In support of its motion, SGS emphasizes the "same actor" inference. Specifically, because Bunnell and Velez were involved in hiring Katti in September 2011, SGS contends, there is a "strong presumption" that the decision to terminate him just nine months later was not unlawfully motivated. (Def.'s Mem. at 9-10 (citing EEOC v. Our Lady of the Resurrection Medical Center, 77 F.3d 145, 152 (7th Cir. 1996).) The Court of Appeals has explained, however, that it is "misleading to suggest" that where the same person both hires and fires an employee, those circumstances "create a 'presumption' of nondiscrimination . . . ." Herrnreiter v. Chi. Hous. Auth., 315 F.3d 742, 747 (7th Cir. 2002). Instead, the "same actor" inference is "something for the trier of fact to consider." Id. That advice seems particularly appropriate here, where Velez was but one of four persons who interviewed and hired Katti (Katti Dep., at 128), but was his sole direct supervisor. In short, the court is not prepared to say that no reasonable jury could find in favor of Katti on his sex discrimination claim. On that claim alone, the motion for summary judgment will be denied.
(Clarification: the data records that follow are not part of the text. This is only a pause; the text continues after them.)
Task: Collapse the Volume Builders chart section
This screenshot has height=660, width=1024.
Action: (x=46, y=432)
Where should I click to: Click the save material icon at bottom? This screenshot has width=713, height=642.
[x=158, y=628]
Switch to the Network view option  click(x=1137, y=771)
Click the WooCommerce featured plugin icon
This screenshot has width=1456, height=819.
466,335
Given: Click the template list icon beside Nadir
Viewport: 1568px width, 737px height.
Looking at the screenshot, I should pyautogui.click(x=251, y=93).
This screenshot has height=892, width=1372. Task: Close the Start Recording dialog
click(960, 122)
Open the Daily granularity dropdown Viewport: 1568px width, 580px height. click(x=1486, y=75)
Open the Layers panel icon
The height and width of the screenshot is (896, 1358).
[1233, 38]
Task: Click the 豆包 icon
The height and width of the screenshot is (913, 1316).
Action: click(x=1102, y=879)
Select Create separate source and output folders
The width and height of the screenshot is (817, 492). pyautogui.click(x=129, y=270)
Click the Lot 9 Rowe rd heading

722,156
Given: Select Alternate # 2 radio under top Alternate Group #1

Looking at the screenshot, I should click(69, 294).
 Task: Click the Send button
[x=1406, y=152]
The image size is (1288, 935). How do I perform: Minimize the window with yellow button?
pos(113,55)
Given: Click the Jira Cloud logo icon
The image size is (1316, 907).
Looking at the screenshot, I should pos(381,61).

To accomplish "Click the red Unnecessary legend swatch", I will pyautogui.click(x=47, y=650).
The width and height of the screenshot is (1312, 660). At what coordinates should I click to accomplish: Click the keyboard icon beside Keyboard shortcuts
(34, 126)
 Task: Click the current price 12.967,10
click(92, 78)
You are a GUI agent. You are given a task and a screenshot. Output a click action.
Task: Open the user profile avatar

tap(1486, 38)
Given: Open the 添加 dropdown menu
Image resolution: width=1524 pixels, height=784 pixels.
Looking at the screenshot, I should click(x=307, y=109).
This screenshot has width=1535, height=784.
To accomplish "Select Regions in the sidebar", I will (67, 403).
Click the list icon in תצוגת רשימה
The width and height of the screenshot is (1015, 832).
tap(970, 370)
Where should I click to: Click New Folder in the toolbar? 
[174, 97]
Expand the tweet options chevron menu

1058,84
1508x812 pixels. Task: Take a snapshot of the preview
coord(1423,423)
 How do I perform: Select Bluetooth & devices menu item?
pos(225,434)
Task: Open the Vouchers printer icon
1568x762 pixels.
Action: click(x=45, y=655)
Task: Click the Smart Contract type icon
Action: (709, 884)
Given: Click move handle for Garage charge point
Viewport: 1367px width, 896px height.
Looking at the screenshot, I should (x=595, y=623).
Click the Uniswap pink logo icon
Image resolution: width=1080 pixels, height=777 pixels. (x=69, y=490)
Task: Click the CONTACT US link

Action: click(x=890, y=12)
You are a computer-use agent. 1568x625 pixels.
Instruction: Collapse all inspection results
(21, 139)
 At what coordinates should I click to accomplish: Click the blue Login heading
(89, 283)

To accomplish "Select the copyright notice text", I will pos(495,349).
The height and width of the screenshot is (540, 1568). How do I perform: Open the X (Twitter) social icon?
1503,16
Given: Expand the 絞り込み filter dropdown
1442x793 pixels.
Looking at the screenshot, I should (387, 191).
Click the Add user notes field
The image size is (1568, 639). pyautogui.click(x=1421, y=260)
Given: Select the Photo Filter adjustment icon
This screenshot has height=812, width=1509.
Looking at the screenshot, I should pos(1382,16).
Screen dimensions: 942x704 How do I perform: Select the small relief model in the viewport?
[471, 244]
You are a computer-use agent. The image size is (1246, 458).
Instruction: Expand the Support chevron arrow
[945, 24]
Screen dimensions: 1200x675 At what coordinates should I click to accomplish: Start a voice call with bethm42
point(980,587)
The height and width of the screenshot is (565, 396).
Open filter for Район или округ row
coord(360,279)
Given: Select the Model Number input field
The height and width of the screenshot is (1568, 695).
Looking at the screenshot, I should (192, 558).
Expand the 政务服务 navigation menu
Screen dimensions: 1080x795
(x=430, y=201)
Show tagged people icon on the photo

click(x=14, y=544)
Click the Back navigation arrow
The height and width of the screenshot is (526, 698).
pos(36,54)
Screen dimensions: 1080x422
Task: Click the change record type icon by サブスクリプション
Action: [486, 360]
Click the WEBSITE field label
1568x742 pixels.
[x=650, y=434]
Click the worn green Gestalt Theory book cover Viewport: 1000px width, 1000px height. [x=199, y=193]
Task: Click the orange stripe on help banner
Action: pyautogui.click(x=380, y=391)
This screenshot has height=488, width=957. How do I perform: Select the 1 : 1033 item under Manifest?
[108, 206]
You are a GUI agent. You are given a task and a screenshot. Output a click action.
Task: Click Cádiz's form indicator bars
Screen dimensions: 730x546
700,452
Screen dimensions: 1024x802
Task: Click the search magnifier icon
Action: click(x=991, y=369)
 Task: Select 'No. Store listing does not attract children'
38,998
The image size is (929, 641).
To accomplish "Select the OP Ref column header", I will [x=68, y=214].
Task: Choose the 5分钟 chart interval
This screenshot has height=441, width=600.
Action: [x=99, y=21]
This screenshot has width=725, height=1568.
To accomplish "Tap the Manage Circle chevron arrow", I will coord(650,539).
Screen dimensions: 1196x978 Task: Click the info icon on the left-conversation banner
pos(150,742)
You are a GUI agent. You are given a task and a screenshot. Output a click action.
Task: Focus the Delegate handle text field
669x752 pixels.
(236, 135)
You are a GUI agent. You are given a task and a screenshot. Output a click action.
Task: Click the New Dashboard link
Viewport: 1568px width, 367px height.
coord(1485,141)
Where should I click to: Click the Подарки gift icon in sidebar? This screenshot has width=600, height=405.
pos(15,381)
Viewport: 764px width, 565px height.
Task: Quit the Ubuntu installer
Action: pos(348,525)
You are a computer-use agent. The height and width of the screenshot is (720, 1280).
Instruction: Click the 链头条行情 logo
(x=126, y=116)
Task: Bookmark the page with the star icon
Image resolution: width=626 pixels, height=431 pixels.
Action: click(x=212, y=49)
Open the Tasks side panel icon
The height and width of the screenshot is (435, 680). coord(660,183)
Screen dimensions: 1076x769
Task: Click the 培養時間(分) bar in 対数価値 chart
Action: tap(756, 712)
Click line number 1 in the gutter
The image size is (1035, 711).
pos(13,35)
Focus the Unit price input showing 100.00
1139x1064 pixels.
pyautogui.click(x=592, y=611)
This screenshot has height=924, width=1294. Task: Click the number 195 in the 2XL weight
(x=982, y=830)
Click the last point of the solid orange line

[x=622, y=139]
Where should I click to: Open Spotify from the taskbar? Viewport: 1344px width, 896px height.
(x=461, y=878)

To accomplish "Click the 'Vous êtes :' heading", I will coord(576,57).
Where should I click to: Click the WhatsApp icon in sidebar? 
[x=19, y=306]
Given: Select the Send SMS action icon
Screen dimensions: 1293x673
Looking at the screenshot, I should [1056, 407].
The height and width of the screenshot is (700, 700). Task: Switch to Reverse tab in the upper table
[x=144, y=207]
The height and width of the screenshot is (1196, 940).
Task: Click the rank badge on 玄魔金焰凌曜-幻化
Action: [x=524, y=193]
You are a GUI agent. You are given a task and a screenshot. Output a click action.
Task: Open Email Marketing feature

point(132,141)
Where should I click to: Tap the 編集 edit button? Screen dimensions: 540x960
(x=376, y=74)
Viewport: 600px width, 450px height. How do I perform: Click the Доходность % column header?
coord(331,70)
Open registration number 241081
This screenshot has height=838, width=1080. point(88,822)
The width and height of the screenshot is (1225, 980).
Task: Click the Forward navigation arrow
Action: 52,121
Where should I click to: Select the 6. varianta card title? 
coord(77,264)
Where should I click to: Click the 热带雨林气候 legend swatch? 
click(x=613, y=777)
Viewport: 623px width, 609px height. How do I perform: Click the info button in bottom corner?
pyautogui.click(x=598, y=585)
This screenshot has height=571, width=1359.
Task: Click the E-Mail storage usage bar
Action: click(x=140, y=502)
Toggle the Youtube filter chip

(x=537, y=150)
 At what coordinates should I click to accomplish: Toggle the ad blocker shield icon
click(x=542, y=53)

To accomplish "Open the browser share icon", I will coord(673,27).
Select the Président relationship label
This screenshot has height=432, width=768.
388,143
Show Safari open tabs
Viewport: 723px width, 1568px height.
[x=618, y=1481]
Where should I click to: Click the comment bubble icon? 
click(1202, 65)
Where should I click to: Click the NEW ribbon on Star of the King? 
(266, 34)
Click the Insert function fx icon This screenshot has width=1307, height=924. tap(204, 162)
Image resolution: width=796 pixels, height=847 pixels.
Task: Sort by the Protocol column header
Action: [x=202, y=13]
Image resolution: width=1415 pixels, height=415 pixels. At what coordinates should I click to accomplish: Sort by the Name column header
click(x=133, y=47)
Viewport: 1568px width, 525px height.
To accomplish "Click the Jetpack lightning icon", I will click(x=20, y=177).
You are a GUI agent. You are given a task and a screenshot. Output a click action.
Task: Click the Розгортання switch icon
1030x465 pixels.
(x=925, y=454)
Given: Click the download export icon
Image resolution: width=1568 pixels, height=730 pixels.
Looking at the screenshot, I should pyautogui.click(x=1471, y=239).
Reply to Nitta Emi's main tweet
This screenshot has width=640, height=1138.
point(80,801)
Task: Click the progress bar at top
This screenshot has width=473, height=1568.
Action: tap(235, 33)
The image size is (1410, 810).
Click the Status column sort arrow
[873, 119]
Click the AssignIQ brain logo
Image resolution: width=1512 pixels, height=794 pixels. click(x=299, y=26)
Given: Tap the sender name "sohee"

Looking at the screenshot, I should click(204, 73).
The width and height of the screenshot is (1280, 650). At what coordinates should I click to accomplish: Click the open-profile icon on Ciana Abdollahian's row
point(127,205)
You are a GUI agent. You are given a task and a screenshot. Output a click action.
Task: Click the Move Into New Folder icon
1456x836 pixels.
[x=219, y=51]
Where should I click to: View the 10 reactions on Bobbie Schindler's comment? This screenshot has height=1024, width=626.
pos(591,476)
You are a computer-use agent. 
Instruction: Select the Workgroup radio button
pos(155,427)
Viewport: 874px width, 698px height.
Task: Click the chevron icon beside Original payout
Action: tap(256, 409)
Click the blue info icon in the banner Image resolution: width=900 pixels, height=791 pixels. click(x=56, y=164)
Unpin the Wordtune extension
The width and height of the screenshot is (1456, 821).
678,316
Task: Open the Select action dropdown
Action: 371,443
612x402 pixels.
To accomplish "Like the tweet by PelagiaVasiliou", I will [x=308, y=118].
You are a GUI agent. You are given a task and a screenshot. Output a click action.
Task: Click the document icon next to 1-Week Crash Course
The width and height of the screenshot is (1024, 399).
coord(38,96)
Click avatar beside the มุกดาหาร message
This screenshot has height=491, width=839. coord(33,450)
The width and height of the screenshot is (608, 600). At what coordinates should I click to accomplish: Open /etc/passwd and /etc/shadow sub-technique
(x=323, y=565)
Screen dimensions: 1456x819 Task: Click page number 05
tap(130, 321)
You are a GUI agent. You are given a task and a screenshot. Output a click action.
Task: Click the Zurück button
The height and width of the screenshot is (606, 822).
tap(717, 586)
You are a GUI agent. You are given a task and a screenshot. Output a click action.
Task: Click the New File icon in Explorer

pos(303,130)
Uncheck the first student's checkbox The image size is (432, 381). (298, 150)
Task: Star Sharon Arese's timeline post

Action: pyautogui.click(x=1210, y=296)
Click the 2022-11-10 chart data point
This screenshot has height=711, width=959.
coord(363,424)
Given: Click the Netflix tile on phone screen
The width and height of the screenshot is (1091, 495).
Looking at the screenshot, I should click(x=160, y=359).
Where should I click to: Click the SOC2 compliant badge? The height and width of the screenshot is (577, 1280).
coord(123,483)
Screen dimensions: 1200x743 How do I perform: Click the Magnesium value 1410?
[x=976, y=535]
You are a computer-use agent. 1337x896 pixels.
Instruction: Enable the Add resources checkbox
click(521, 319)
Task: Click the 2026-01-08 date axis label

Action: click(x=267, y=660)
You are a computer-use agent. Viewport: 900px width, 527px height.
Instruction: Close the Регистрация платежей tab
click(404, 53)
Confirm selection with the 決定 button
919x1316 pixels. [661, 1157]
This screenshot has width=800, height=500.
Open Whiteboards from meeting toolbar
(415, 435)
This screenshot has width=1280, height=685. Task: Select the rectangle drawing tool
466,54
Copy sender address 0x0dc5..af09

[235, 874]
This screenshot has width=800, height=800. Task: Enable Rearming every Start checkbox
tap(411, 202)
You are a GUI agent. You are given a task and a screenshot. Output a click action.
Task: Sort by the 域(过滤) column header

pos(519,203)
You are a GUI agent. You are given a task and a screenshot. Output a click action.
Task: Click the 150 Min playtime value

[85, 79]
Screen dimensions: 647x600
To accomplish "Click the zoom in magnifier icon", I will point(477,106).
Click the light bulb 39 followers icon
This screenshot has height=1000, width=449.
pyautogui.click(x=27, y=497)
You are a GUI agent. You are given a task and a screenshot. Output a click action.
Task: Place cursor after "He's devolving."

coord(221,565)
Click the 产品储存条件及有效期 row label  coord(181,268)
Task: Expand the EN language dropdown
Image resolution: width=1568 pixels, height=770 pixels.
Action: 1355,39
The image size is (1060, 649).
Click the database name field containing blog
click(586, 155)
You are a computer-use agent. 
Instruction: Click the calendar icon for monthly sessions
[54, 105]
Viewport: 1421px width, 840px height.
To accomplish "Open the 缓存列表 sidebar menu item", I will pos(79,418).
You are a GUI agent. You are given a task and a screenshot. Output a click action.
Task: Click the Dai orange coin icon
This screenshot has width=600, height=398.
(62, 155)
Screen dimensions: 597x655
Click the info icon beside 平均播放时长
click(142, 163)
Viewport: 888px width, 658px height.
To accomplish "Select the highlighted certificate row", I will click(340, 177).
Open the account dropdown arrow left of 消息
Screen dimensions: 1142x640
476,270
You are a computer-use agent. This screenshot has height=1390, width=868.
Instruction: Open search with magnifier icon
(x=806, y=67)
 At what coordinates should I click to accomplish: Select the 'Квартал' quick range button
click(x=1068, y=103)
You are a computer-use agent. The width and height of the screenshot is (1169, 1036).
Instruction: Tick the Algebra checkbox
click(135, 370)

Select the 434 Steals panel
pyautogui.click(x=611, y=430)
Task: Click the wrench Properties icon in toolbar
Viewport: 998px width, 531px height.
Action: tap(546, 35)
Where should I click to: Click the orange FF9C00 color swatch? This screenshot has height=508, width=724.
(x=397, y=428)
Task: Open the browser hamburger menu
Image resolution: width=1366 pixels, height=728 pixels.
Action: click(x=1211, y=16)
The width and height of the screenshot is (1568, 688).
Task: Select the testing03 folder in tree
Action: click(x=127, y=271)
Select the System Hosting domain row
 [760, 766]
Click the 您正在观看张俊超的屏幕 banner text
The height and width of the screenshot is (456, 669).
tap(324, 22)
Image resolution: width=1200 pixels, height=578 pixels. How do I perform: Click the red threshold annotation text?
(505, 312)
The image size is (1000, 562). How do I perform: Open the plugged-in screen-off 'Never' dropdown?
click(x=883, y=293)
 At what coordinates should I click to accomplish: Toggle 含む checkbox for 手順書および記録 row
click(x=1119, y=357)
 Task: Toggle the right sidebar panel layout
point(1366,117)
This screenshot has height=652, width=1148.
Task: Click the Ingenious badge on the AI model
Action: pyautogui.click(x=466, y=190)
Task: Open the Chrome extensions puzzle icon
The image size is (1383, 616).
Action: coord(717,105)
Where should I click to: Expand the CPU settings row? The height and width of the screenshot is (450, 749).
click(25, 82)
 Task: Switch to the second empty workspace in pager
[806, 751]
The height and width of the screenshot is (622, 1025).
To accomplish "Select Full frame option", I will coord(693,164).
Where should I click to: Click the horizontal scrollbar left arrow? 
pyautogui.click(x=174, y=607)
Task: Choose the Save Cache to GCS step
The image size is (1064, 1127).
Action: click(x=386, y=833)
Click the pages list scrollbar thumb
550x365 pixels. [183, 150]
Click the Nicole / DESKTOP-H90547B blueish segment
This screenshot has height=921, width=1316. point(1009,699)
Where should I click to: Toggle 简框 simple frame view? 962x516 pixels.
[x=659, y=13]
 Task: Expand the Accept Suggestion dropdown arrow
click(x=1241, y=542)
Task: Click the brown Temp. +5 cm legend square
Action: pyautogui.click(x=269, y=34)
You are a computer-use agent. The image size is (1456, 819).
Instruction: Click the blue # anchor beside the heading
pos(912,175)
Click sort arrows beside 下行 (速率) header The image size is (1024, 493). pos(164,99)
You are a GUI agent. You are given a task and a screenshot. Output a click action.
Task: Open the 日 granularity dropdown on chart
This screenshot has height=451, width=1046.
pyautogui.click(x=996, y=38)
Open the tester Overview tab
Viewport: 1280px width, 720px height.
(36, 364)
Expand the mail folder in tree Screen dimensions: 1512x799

Defendant SGS's motion for summary judgment  is granted in part and denied in part. Plaintiff's claim of discrimination on the basis of gender reassignment is not properly before the court and is unsupported by the evidence. Nor has Plaintiff presented evidence that creates any disputes of fact concerning his claims of national origin discrimination or retaliation. Viewing the record in the light most favorable to him, however, the court concludes he has presented sufficient circumstantial evidence to survive summary judgment on his sex discrimination claim. With respect to that claim, the motion is denied.